Biotechnology firm Biogen (Nasdaq: BGEN) advanced $3 to $93 1/4 after reporting Q4 EPS of $0.54, up from $0.42 a year ago and in line with the preview management gave at an investment conference earlier this week. Revenues rose 36% in the quarter to $168.4 million, thanks to increased acceptance of its Avonex multiple sclerosis drug in Europe and the U.S.

Online auctioneer eBay (Nasdaq: EBAY) gained $9 11/16 to $235 after saying it will work with the e-commerce solutions unit of transaction processing and credit reporting firm Equifax Inc. (NYSE: EFX) to develop a new personal privacy and authentication solution for users of eBay's website. Equifax climbed $1 5/16 to $32 15/16.

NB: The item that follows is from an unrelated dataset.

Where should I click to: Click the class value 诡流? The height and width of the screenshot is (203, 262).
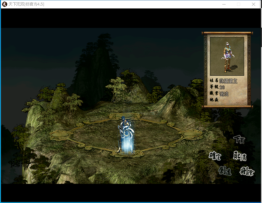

Magazine publisher Reader's Digest Association (NYSE: RDA) gained $3 to $29 1/16 after Business Week quoted sources saying that the company is in discussions to combine the company with "several Time Inc. publications and direct-marketing businesses" owned by media giant Time Warner (NYSE: TWX). Time Warner rose $1 5/16 to $60 7/8 this morning.


Information technology software company Platinum Technology (Nasdaq: PLAT) dulled $5 11/16 to $13 after last night's news that it expects Q4 EPS of about $0.40, well off Wall Street's $0.53 estimate. The company blamed weakness in its global consulting organization and said it is reorganizing the division. At least two brokerages downgraded the stock this morning.

DRAM chip enhancement technologies developer Rambus (Nasdaq: RMBS) slowed $8 1/8 to $89 7/8 on last night's news of fiscal Q1 EPS of $0.08, ahead of last year's $0.02 mark and even with the five-analyst estimate reported by First Call. The company also warned that earnings for the next two or three quarters will likely be "no better than flat" compared with Q1 results.

Financial information provider Data Broadcasting Corp. (Nasdaq: DBCC) lost $3 1/16 to $28 1/8 this morning as financial news website operator MarketWatch.com (Nasdaq: MKTW) was to IPO today in a highly anticipated offering, the first of 1999. For more on the MarketWatch joint venture between CBS Corp. (NYSE: CBS) and Data Broadcasting, head to today's Breakfast News.

International long-distance carrier IDT Corp. (Nasdaq: IDTC), which last night said fiscal Q2 EPS is expected to come in about a dime below Street projections at $0.06 per share, hung up $3 3/16 to $10 3/16 this morning. Revenue is seen meeting or beating expectations but gross margins were hurt by, among other things, increased losses at its Internet division.

Specialty semiconductor company Microchip Technology (Nasdaq: MCHP) crumbled $4 1/8 to $35 5/8 after reporting fiscal Q3 EPS of $0.34 last night, ahead of the year-ago $0.30 (pre-charge) figure but a penny short of analysts' expectations. "Microchip's December quarter was characterized by continued low order visibility along with some weakness in end-of-quarter turns order shipments,'' said CEO and President Steve Sanghi.

Semiconductor maker International Rectifier (NYSE: IRF) dropped $3/4 to $10 3/4 following its announcement of fiscal Q2 EPS of $0.02 (excluding items), down from last year's $0.13 profit and flat with the four-analyst estimate reported by First Call. Demand in Asian markets and increased royalties offset slower European demand.

Automated industrial production equipment maker DT Industries (Nasdaq: DTII) fumbled $2 3/8 to $16 1/4 after it said it expects fiscal Q2 EPS of between $0.10 and $0.12, down from both last year's $0.66 figure and First Call's $0.41 consensus estimate. Revenues didn't meet expectations in the quarter because of delays in orders from several significant automation group customers, according to President and CEO Stephen Gore.

Offshore Logistics (Nasdaq: OLOG), which supplies helicopter transportation services to the offshore oil and gas industry, was chopped by $1 3/16 to $10 15/16 after it said it expects fiscal Q3 EPS to come in below the Street's $0.35 projection -- at between $0.20 and $0.25 -- because of reduced demand for flight services in its major markets.

Telecom services integrator Premiere Technologies (Nasdaq: PTEK) shed $3/4 to $10 1/16 as Raymond James downgraded the stock to "accumulate" from a "buy" rating.

Drug developer Cytel Corp. (Nasdaq: CYTL), one of yesterday's heroes, lost $1 9/16 to $5 13/16 this morning after rising nearly 270% in Thursday's session on news that its Epimmune reported encouraging results in early tests of an experimental HIV vaccine.